Honestly that's probably where I went wrong. I was using some hardware store ammonia the first time, then fish food the second and third times. I just added food and let it rot.
inparticular.ai
That explains a lot. Rotting fish food releases ammonia inconsistently — you can't control the dose, it spikes unpredictably, and the decomposing matter can cause other water quality issues that interfere with the bacteria establishing. Hardware store ammonia is equally unreliable because the concentration varies and many contain additives. What you need is Dr Tim's Ammonium Chloride solution — it's specifically made for cycling aquariums, the concentration is clearly stated on the bottle, and it's completely pure with no surfactants or additives. For a 200 litre tank you dose to reach 2ppm ammonia, test daily, and once your tank processes 2ppm ammonia and nitrite down to zero within 24 hours, it's cycled. The whole process typically takes 4–6 weeks.
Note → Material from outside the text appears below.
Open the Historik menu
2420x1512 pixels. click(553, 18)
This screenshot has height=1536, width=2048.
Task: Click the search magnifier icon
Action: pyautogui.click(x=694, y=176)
That sounds much more controlled. Is there anything else I need to get this right, or is the ammonia source the main fix?
inparticular.ai
The ammonia source is the main fix, but a reliable liquid test kit is equally non-negotiable — test strips aren't accurate enough when you're tracking a cycle. If you don't already have one, the API Freshwater Master Test Kit is the standard recommendation and covers ammonia, nitrite, nitrate, and pH. Beyond that: keep your filter running continuously, don't clean the media during the cycle, keep the temperature around 26–28°C to speed bacterial growth, and don't add any dechlorinator directly to the tank during dosing since chlorine kills the bacteria you're building. That's genuinely everything. The process is slow but it's not complicated once you have accurate inputs.
This is really helpful. So just to confirm — Dr Tim's Ammonium Chloride, API test kit, and patience?
inparticular.ai
Exactly that. Dr Tim's Ammonium Chloride for precise, clean dosing — that's your key product change from what you've been doing. Pair it with the API Master Test Kit so you can actually see what the bacteria are doing each day, and you'll know with confidence when the tank is ready rather than guessing. With your existing filter media already in place you may cycle faster than six weeks. Once ammonia and nitrite both hit zero within 24 hours of a 2ppm dose, you're done and your tetras, corydoras, and gouramis can go in safely.